For more information, visit the CSUEB project Web page .
California State University, Chico (CSU, Chico)
"Project ESTEEM is a professional learning project for K-6 teachers and principals that promotes understanding of Next Generation Science Standards (NGSS), as well as school, university, and community partnerships for elementary education throughout northeastern California. Professional learning is centered on applying the NGSS through development science-based, integrated instructional units by cross-district grade-level teams of teachers and principals. Each team designed, implemented, revised, and submitted field-tested NGSS-aligned units over a two-year professional learning process. The units follow a template created by science educators at CSU, Chico. Each freely downloadable unit includes a chart of lesson plans, along with support materials all geared towards engaging students deeply in all three dimensions of the NGSS: science and engineering standards, disciplinary core ideas, and crosscutting concepts."
For more information, visit the CSU, Chico project Web page .
San Francisco State University (SFSU)
Project ExCEL: Elementary Science and Engineering in Local Contexts. Project ExCEL seeks to increase access to rigorous, engaging science learning for children from communities currently underrepresented in STEM-based college majors and careers.

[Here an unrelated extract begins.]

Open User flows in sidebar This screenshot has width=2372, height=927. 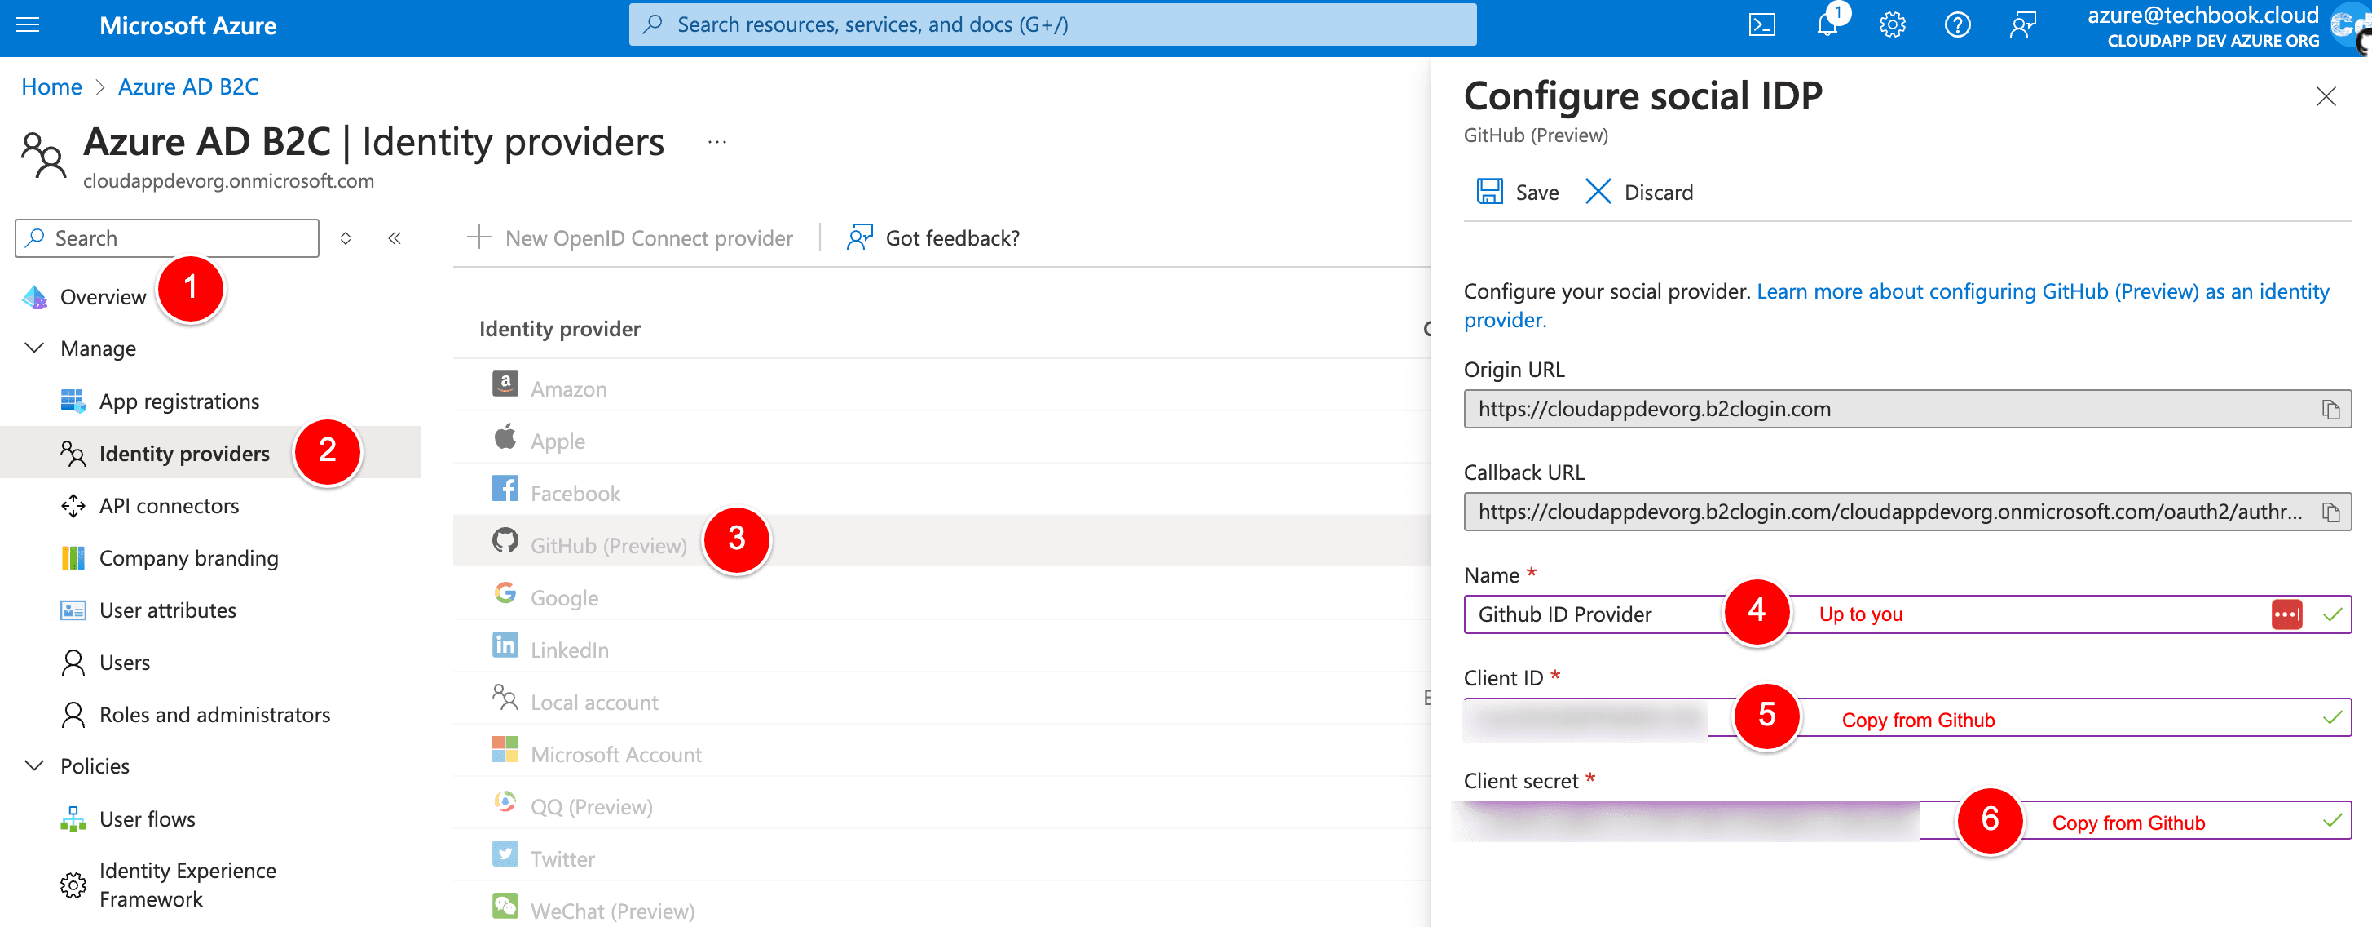[x=147, y=819]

Teacher leaders and principals from five schools in San Francisco Unified and Bayshore School Districts have partnered with SFSU’s Department of Elementary Education, The Romberg Tiburon Center (part of the College of Science and Engineering) and the National Estuarine Research Reserve. Together, they are developing the content knowledge and pedagogical skills needed to make the content of the Next Generation Science Standards (NGSS) accessible and meaningful to the students they teach. Through week long summer science institutes, monthly project meetings, and continual site-based collaboration, these teams are transforming science teaching and learning in their own classrooms and developing leadership plans to support the district wide transition to new ways of teaching and learning science in accordance with the NGSS.